[Task goal]
Output the exact lines that start at the one containing "Instruction: Expand the" and continue to the last line of the entries below; do not output pictures.

--------

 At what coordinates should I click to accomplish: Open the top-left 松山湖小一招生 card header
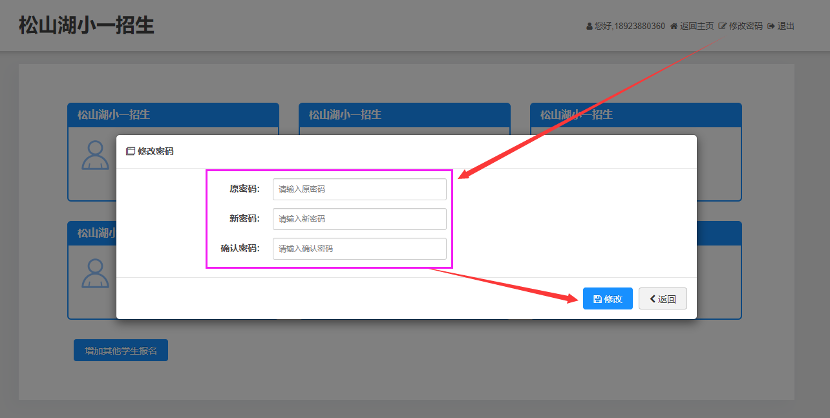tap(173, 115)
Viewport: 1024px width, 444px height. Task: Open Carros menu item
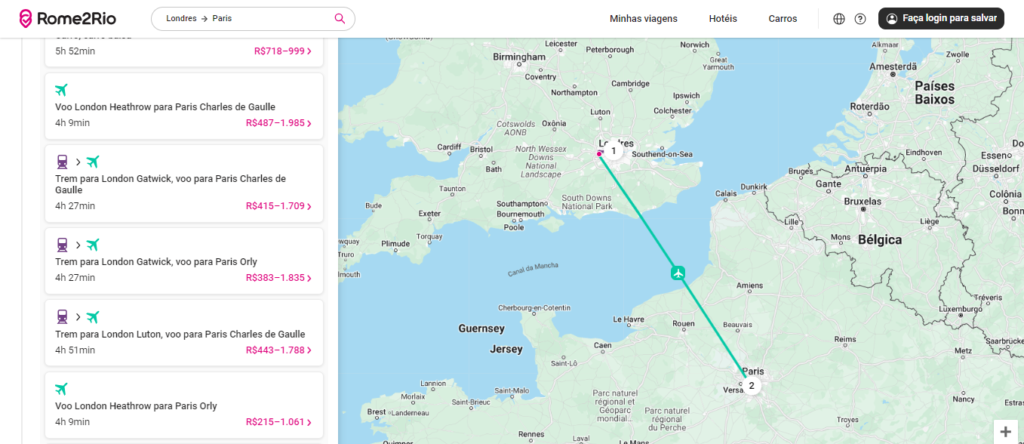[x=782, y=18]
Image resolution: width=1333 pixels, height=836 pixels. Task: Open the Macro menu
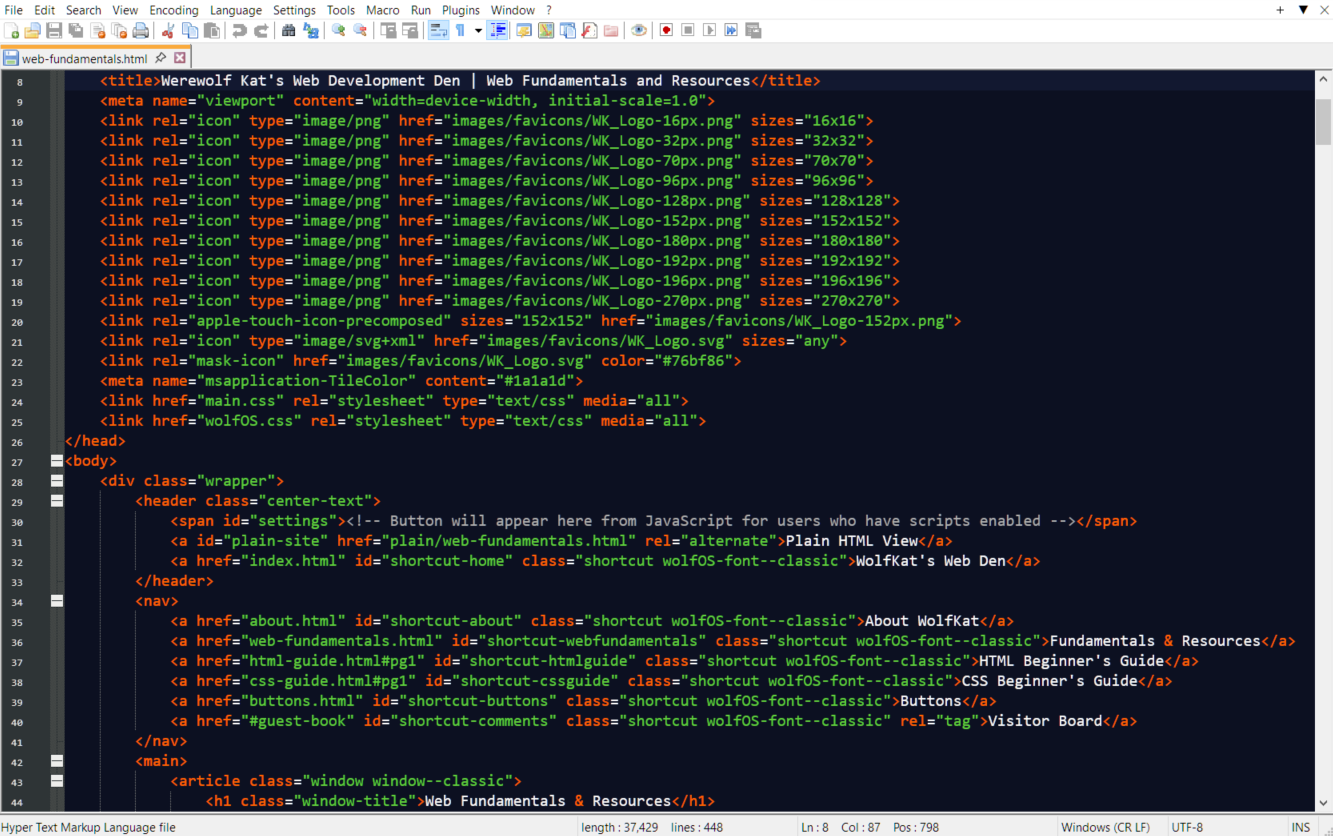tap(382, 10)
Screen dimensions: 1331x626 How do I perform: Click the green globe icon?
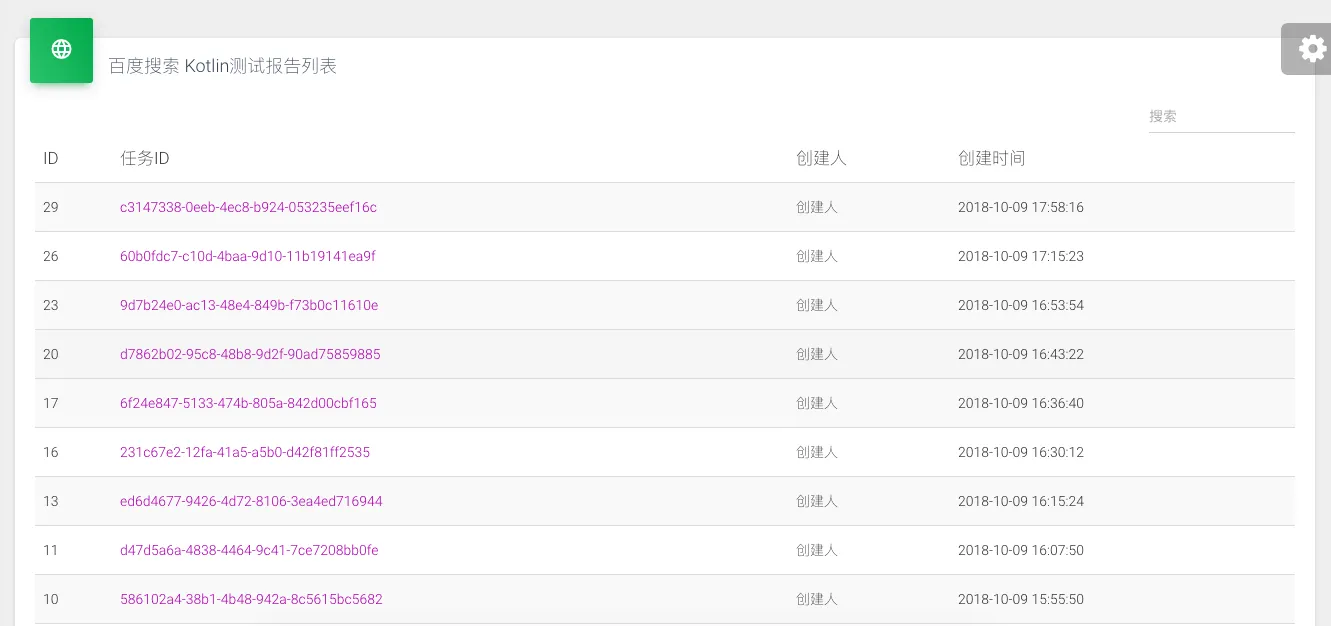(x=61, y=49)
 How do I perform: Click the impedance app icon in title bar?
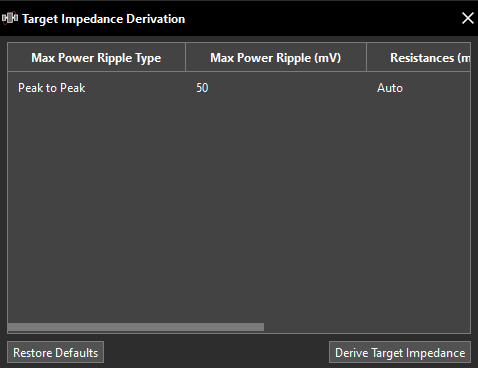(10, 18)
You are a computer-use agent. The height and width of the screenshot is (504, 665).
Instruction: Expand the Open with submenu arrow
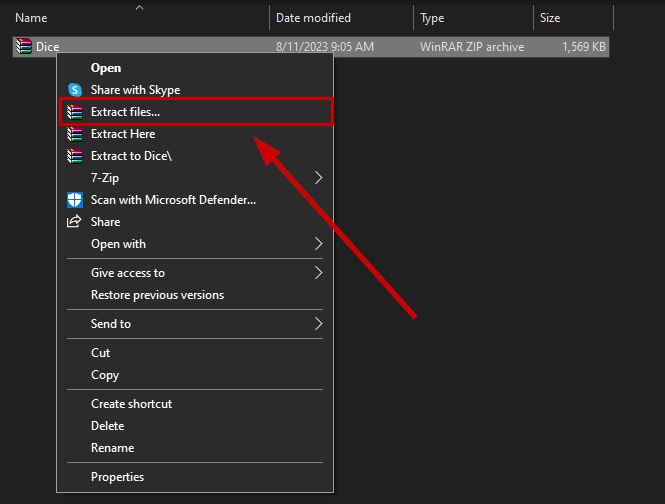pos(319,244)
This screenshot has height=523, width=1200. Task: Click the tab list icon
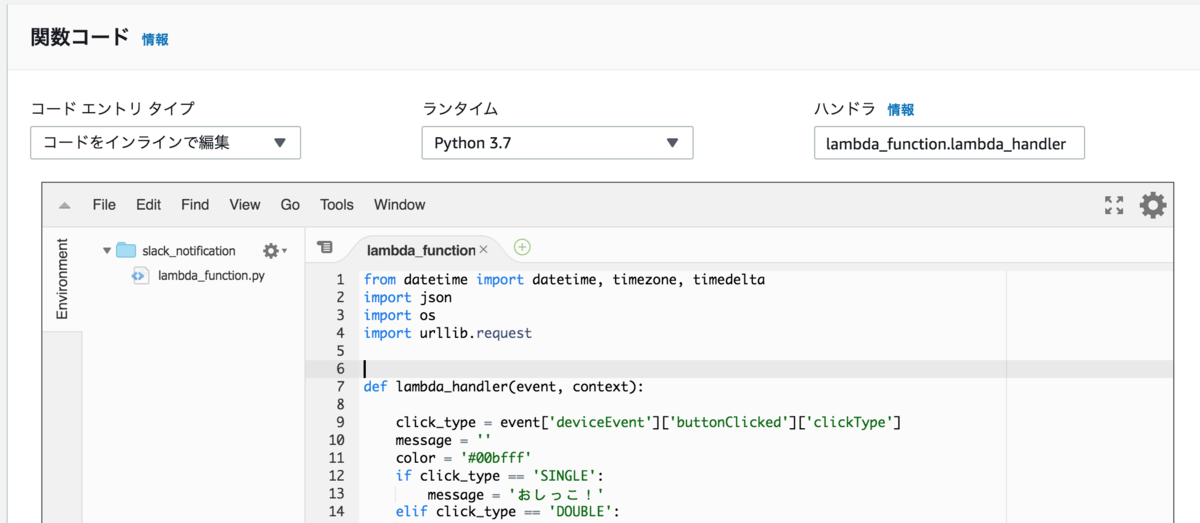click(x=325, y=247)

--------

[Your response]
Instruction: Expand the Open with submenu arrow
pos(319,244)
This screenshot has height=523, width=1200. Task: Click the tab list icon
click(x=325, y=247)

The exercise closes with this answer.